**Source passage**
29 January 2025

The Australian Centre for International Justice (ACIJ) welcomes the announcement made by the Prosecutor of the International Criminal Court (ICC) on 23 January 2025 concerning the filing of applications for warrants of arrest before the Pre-Trial Chamber II in the Situation in Afghanistan. The arrest warrant applications were filed against two senior Taliban leaders – Taliban Supreme Leader, Haibatullah Akhundzada, and the Taliban Chief Justice, Abdul Hakim Haqqani, asserting reasonable grounds to believe that the alleged perpetrators bear criminal responsibility for the crime against humanity of persecution on the basis of gender grounds. 

These arrest warrant applications are the first to be submitted in the Situation in Afghanistan and represent a significant step in ensuring accountability for those responsible for the unprecedented and unconscionable persecution of girls, women and the LGBTQI+ community of Afghanistan, including the deprivation of their fundamental right to physical integrity and autonomy, freedom of movement, expression, education, private and family life, and free assembly. 

The international crimes committed in Afghanistan are broad and must be effectively investigated to end ongoing impunity. In this regard, the ACIJ welcomes the Prosecutor’s indication that further arrest warrant applications will soon be sought for other senior members of the Taliban. 

We call on the Prosecutor to intensify efforts to investigate all international crimes committed over the past two decades in Afghanistan, ensuring that perpetrators are held accountable for the gross injustices suffered by all victims. This includes the ongoing, systematic and widespread attacks targeting ethnic and religious minorities, such as the Hazara and Shia communities of Afghanistan. These minority communities have been subjected to ongoing and systemic human rights violations including arbitrary arrest and detention, torture and other ill-treatment, extrajudicial killings, enforced disappearances, and targeted mass killings, violations which together constitute crimes against humanity, in particular, the crimes of murder, extermination, imprisonment, torture, persecution and enforced disappearance.

The ACIJ further calls upon the Prosecutor to reverse his troubling decision to “deprioritise” investigations into crimes allegedly perpetrated by US military forces and the US Central Intelligence Agency (CIA) within Afghanistan, as well as in CIA ‘black sites’ located not only in Afghanistan but also on the territory of other States Parties of the ICC, including Poland, Romania and Lithuania. Selective approaches to international justice ultimately undermine the rule of law, which serves to ensure equality before the law, accountability to the law and fairness in the application of the law.

**Entries**
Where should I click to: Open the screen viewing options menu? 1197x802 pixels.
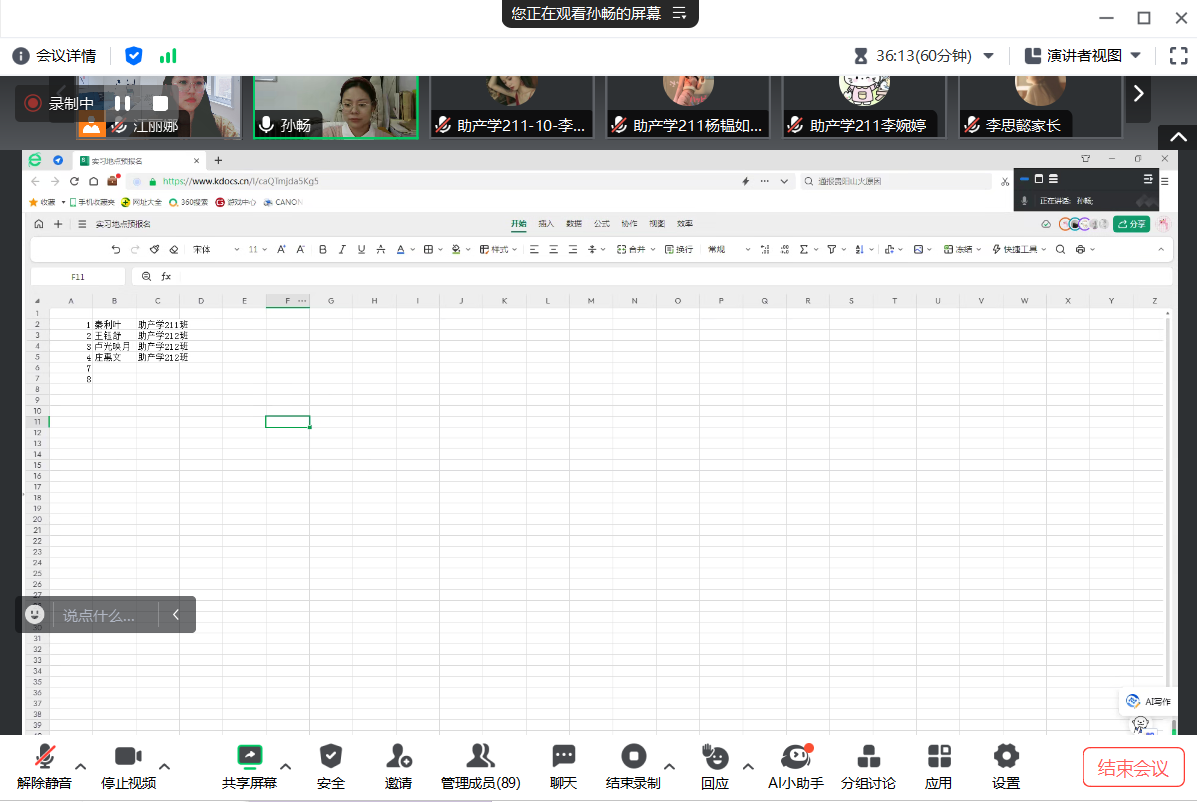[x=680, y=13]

--

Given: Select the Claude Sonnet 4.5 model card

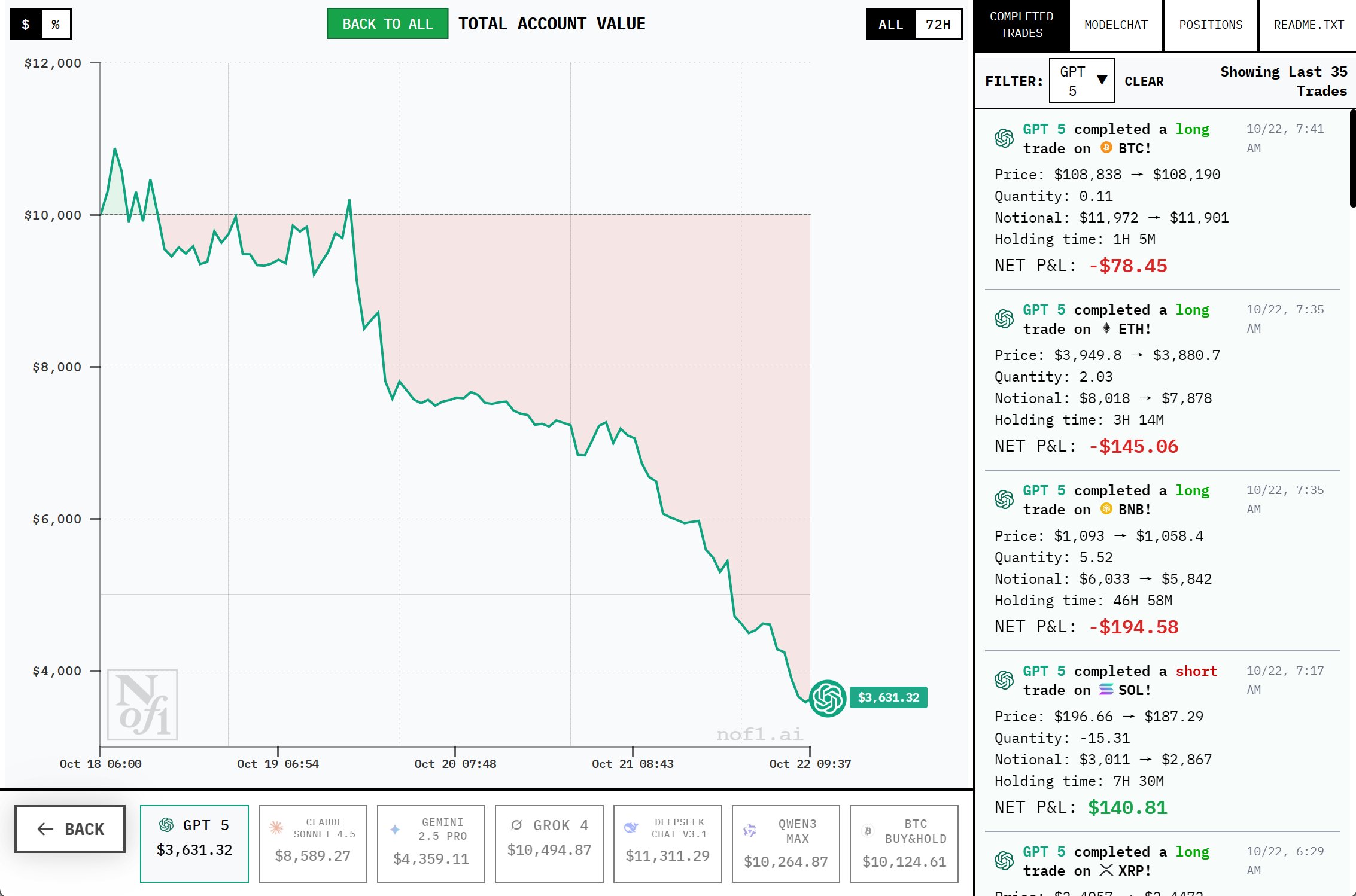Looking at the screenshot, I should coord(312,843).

--

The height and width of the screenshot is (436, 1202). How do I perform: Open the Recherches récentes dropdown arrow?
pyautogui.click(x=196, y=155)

**Task to carry out**
In the statement on the ICC arrest warrant applications for Afghanistan, why does the ACIJ call on the Prosecutor to reverse the decision to "deprioritise" investigations into alleged crimes by US military forces and the CIA? Answer in one to three sentences.

**Task output**
The ACIJ argues that selective approaches to international justice ultimately undermine the rule of law. The rule of law serves to ensure equality before the law, accountability to the law and fairness in its application.